Landscape, Geology and Building Materials

The East Riding is open arable upland framed in enclosure hedges, placid pastel vistas and sudden private valleys with sheep; a wall of dark hills on the way to Scarborough; small villages of local brick reached by roads going nowhere in particular; beautiful Beverley, huge Hull and the Humber Bridge. It has a wiggling northern and western boundary somewhere out in the vale of Pickering and the vale of York. On the south the wide Humber gathers all the brown soils of Yorkshire, and on the east the grey North Sea scythes away at Holderness in one smooth curve for 35 miles from Bridlington to Kilnsea.

The most obvious solid geology is the outcrop of the chalk which makes an escarpment to both west and north, overlooking the vales and underlying the Wolds with their interesting periglacial geomorphology. The highest parts of the Riding are along the top of the chalk escarpment, with spots over 200m (650ft) between Givendale, the corner at Acklam, and round to Wharram Percy.

St Ethelburga, Great Givendale in its Wolds setting

From the tops, the general surface slopes very gently down to the south and east. There are farm buildings that use the hard chalk around Folkton and Reighton, and it is occasionally seen inside churches. Chalk serves usually as filling between ashlar faces and occasionally, as cobbles from the beach, for floors; excavators found it used as paving in the priories of Warter and Watton. Its use for structural work is usually minor, such as the window splays lined with chalk at Foston-on-the-Wolds and the later arches of the north arcade, but at Nunburnholme the tower arch carvings seem to be in chalk too. From Driffield and Beverley eastwards the apparently solid land is not chalk but was dumped relatively recently by the last ice-sheet, and this loose material will inevitably erode quickly as sea level rises. The font from Auburn, one of several settlements lost to the sea in medieval times, is now at Wragby, near Nostell, in the West Riding.

The font from Auburn, now in St Michael's, Wragby (West Riding)

Cobbles from the beach, often of igneous rocks from Scandinavia, were gathered for footings at Speeton, for walls at Tunstall, and neatly arranged for flooring at Hunmanby and Reighton (reset). Assorted stones from the glacial deposits in the fields themselves were used for random walling in the villages.

The chancel of All Saints, Tunstall, built using beach cobbles

The quarried stone used most often in the Riding in the early twelfth century was a Corallian oolitic limestone from narrow outcrops just below the chalk, these occur from Filey round through North Grimston and south to Newbald, also in the Howardian Hills. The Birdsall Calcareous Grit has been identified at Weaverthorpe church. This stone type seems to have been used for the cylindrical fonts so popular in the Wolds, as well as for church buildings. This meant a long haul overland, so where possible stone would have been brought in by water, probably from the Filey area. One better stone was found in a limited outcrop south-west of Malton, this was the Hildenley limestone; it was used at Kirkham Priory, for example.

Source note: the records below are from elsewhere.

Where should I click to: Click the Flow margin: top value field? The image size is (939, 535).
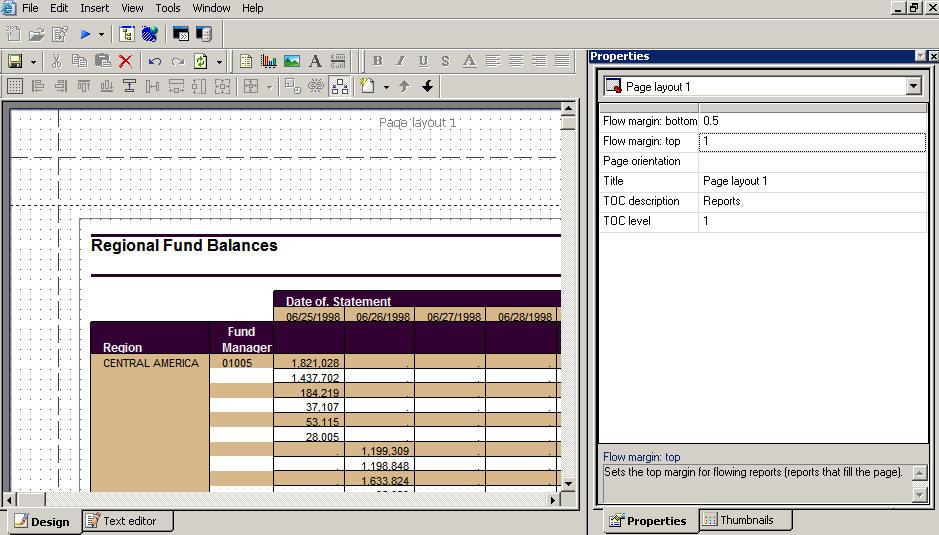click(x=811, y=142)
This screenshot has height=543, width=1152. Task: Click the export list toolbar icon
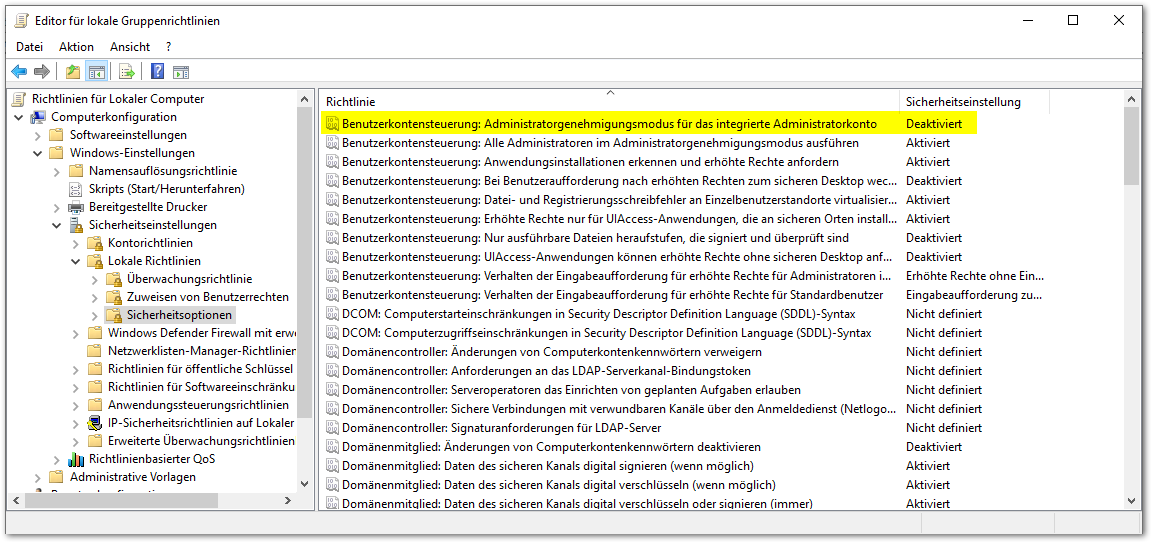click(127, 71)
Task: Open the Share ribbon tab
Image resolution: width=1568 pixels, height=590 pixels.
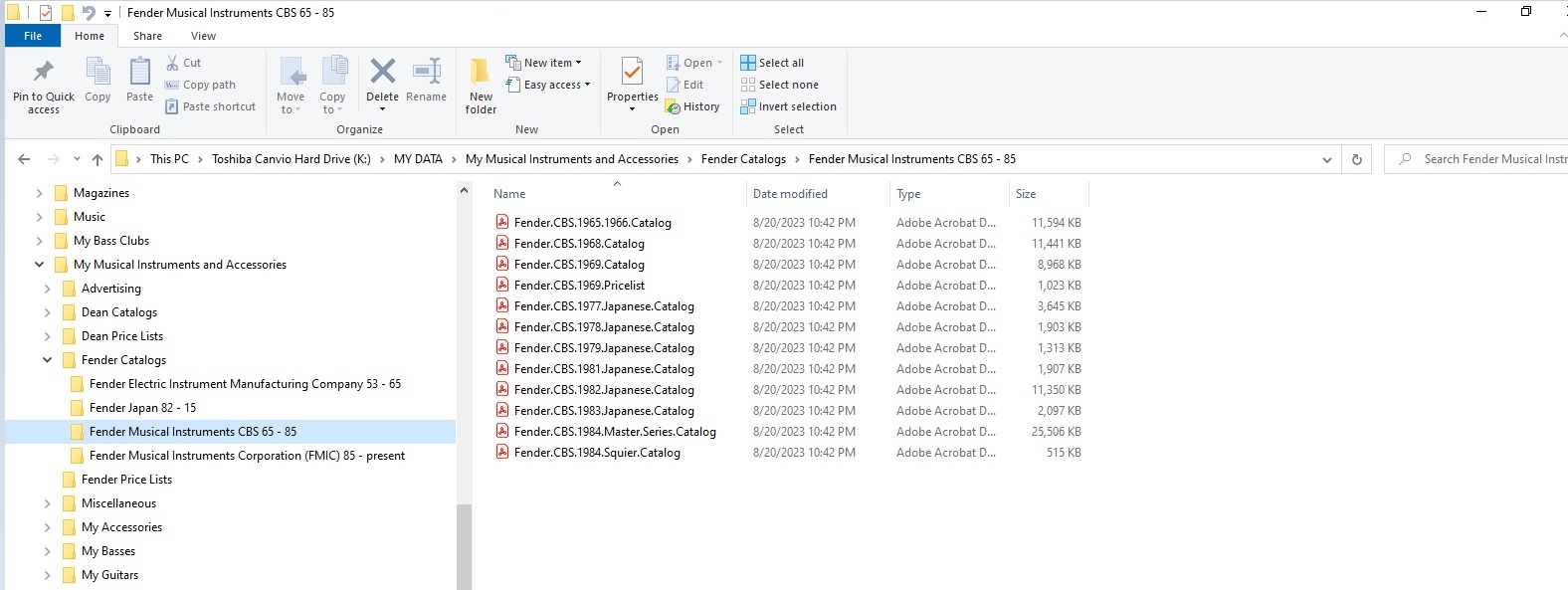Action: pos(147,36)
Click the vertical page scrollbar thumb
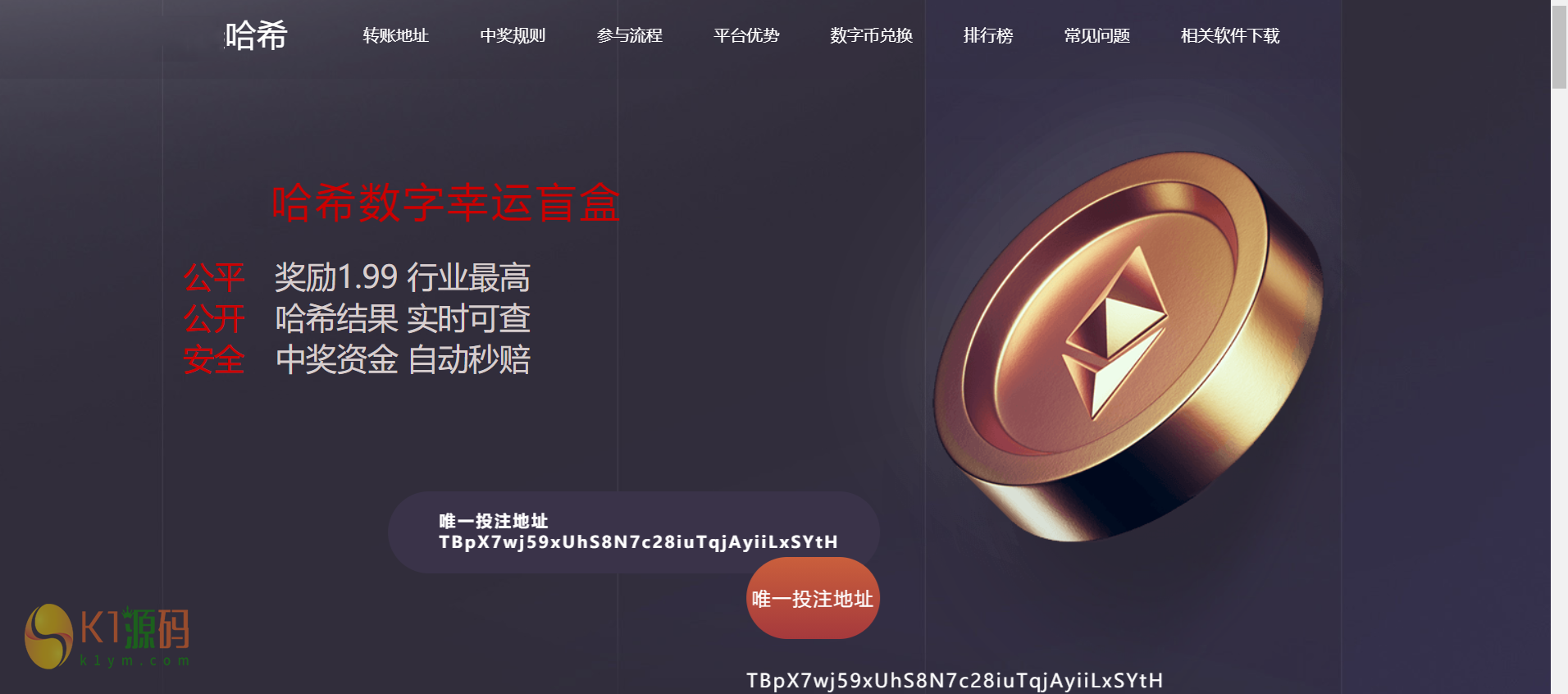Screen dimensions: 1568x694 (x=1559, y=47)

In the vale of York, at Stillingfleet for example, the Tadcaster limestone could be brought by water close to the villages, but it was the thirteenth century before fragments of carved Magnesian limestone are recorded from Bridlington priory, and John Bilson found none used in Beverley Minster before the fourteenth century. A font at Thorngumbald is possibly in Caen stone, the church belonged to St Martin d’Auchy in Normandy and the Humber shore was close to the village at that time. It may be that other possessions of alien Norman abbeys in the region also used Caen stone, but that has not been ascertained. Oolitic stone of a different lithology at Brantingham near the Humber was used later in the century. The Jurassic freestone used in the Riding has not proved to be so durable as stones of the same age quarried further south in England, it had been formed under different conditions. It fractures or the matrix decays, increasingly so at the present time. Many village churches have long been a patchwork of ashlar, brick and cobble, as at Lockington and Brandesburton.

St Mary, Lockington - a patchwork of ashlar and brick

History

With its open chalk downland for pasture and lowlands rich with fish and fowl, the East Riding was hospitable to prehistoric cultures for thousands of years, from the Star Carr finds 11,000 years old, to the Pocklington chariot burials, mere Iron Age, with a variety of major and minor remains in between – the largest single standing stone in England is in the churchyard at Rudston, where there is a fine twelfth-century font.

Settlements must be near water, and in the chalk Wolds that meant making a pond or following the spring-line, or the course of the Gypsey (that is, variable) Race, which flows intermittently down the Great Wolds Valley. Towns grew on reliable rivers – notably Beverley on the Hull, and a succession of ports on the Humber shore, from Brough at the Roman crossing to Ravenser Odd off Spurn, and now, of course, Hull. In the twelfth century, Hessle was the port on the Humber. On the sea coast, only Bridlington and Filey had any shelter, and Bridlington was the more important harbour: it was given to the priory by King Stephen.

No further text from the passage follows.